Show $|a\sqrt{b}-\sqrt{c}|$ equal to zero or larger than $\frac{1}{2}10^{-3}$ when $a, b$ and $c$ are natural numbers strictly less than 100 I need to show that $|a\sqrt{b}-\sqrt{c}|$ is equal to zero or larger than $\frac{1}{2}10^{-3}$ when $a, b$ and $c$ are natural numbers strictly less than 100. 
I see why it can be equal to zero. It is the other part that is causing my trouble. I tried to consider $(a\sqrt{b}-\sqrt{c})(a\sqrt{b}+\sqrt{c})=a^2b-c$, but I really don't know if it helps. Any hints would be appreciated.
Thanks!
 A: If $a\sqrt{b} - \sqrt{c} \neq 0$, then $|a^2b - c| \geq 1$. We see that:
$$
a\sqrt{b} + \sqrt{c} < 100(10) + 10 = 1010
$$
Therefore:
$$
|a\sqrt{b} - \sqrt{c}| = \frac{|a^2b - c|}{a\sqrt{b} + \sqrt{c}} > \frac{1}{1010} > \frac{1}{2000}
$$
A: Note that we can write the expression as $|\sqrt {a^2b}-\sqrt c|$.  Now, excluding the case where $a^2b=c$ we easily see that, for a fixed $c$, the expression is minimized when $a^2b=c\pm 1$.  
Pf: For a fixed $c$, consider the minimum, $|\sqrt d - \sqrt c|$
If $d>c$ then this is $\sqrt d-\sqrt c$ which is minimized when $d=c+1$.
If $d<c$ then this is $\sqrt c-\sqrt d$ which is minimized when $d=c-1$, and we are done.
We are then lead to consider the terms $$ a_n=\sqrt {n+1}-\sqrt n$$
It is easily seen this is a decreasing sequence so our expression (when not $0$) must be at least $a_{100}\approx .0499$   which is considerably stronger than the claimed lower bound.

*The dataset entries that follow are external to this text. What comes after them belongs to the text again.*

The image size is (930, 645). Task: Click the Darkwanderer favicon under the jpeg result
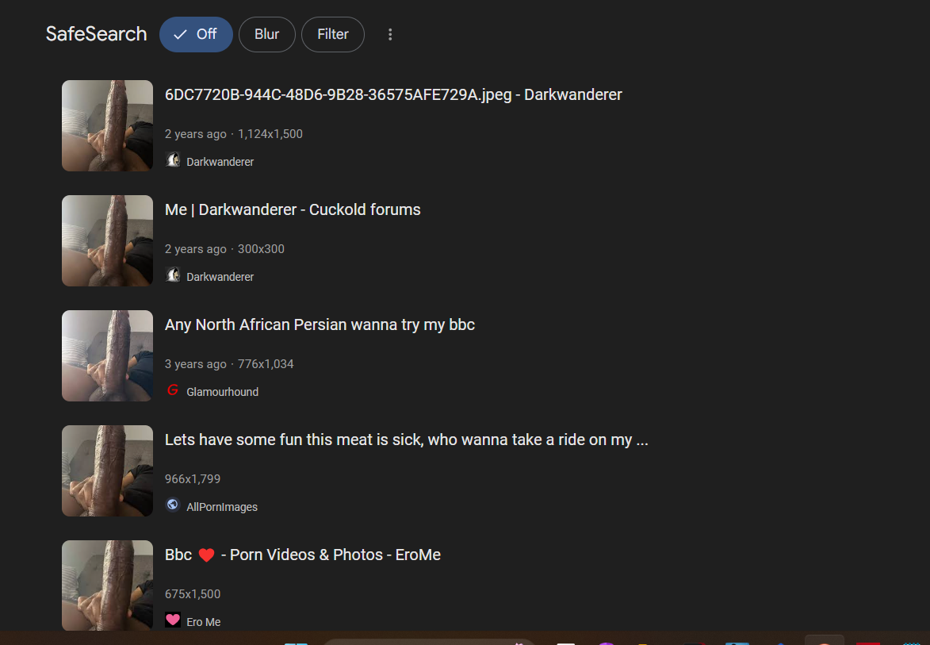point(173,160)
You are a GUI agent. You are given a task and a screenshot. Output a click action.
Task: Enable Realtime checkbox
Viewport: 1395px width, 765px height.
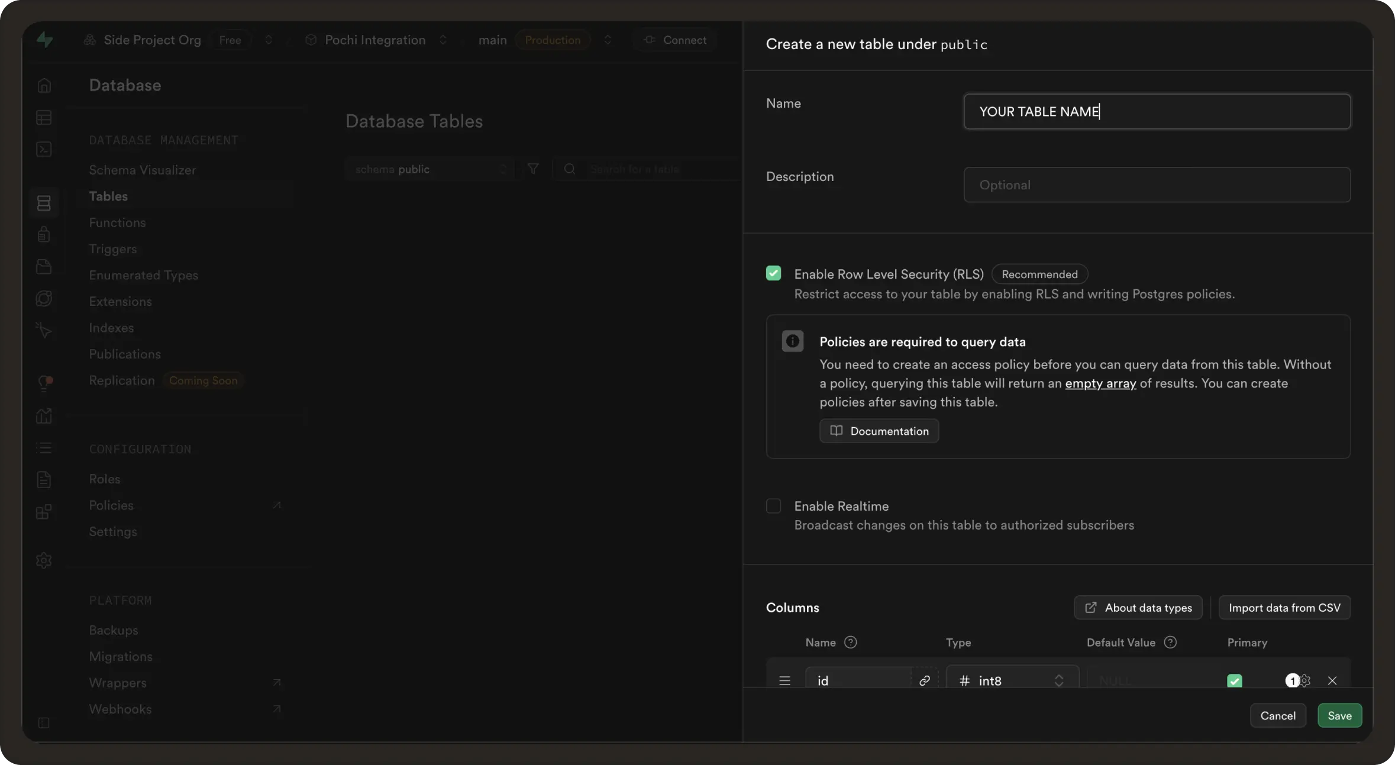click(x=773, y=506)
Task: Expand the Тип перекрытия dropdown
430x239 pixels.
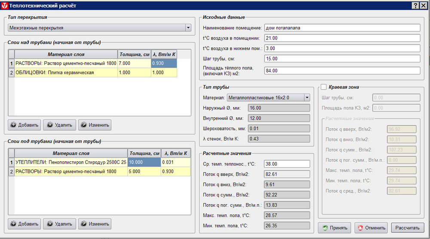Action: [188, 28]
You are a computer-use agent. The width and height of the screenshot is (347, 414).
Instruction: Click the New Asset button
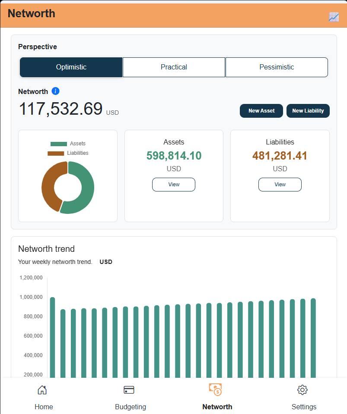click(261, 111)
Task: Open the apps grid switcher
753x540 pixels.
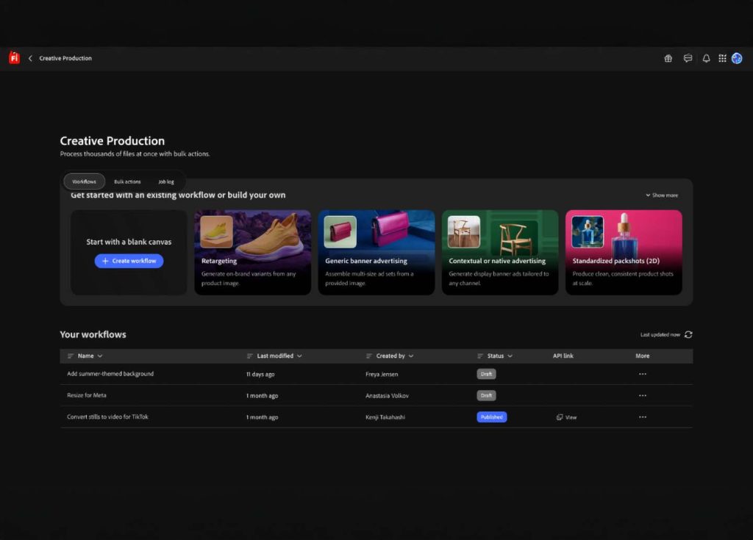Action: [722, 59]
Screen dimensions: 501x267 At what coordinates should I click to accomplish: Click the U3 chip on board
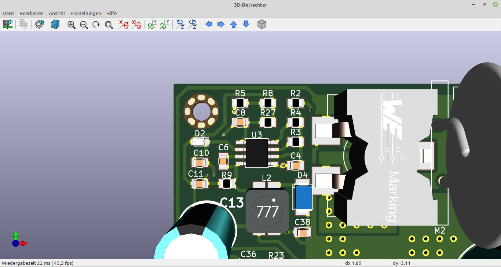click(x=257, y=153)
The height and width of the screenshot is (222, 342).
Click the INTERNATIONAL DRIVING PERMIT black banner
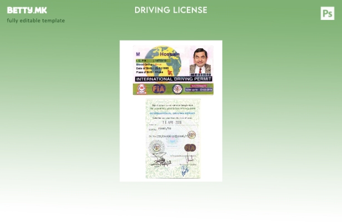click(173, 79)
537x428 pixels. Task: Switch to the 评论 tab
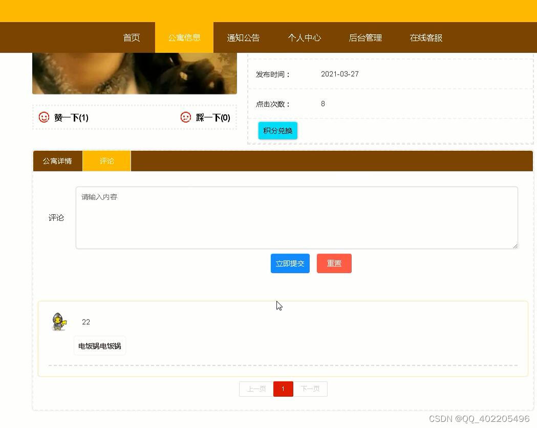(107, 161)
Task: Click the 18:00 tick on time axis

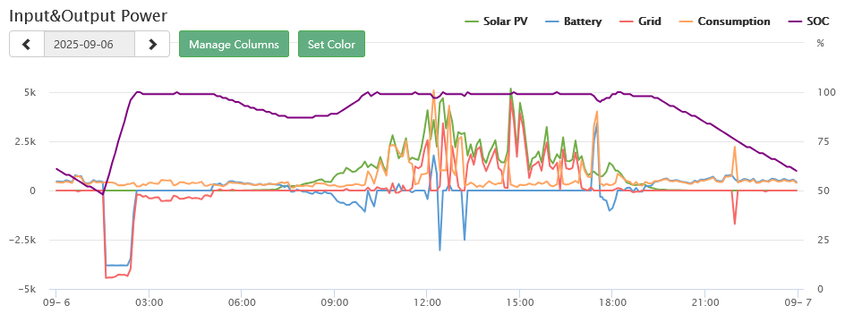Action: pos(612,302)
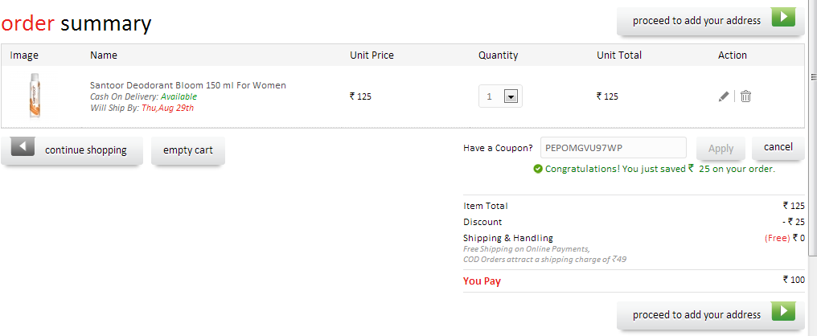Click green checkmark icon beside Congratulations message
The image size is (817, 336).
(x=538, y=169)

Note:  in fact, we can't get $a_{100}$ in our collection (since $101$ is not of the form $a^2b$ with $1≤a,b≤100$).  We can get $a_{99}$ however, taking $(a,b,c)=(10,1,99)$ or $(1,100,99)$ (among others).  $a_{99}\approx .0501$ so we can improve our bound very slightly, but not more.